◆ What the exercise asks: Report how many lines in the entries below have the word "toolbar" in them, and give no other words.

◆ Source material:
····················

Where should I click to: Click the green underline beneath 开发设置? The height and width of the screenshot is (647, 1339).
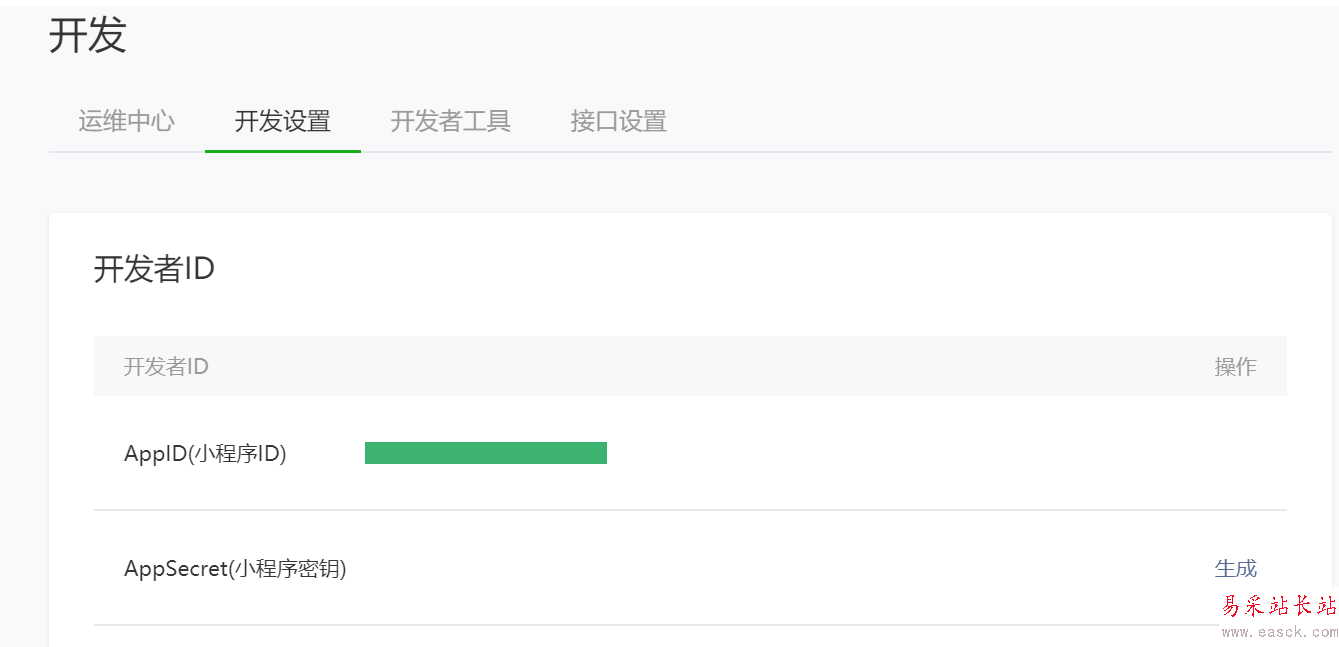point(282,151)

····················

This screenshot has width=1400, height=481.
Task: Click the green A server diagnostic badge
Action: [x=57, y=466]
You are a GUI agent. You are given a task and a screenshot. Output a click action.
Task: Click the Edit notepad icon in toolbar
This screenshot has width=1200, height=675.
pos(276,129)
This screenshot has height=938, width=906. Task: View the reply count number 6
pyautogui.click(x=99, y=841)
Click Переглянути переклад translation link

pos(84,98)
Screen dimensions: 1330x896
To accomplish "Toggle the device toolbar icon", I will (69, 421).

····················

◆ Response to this task: 2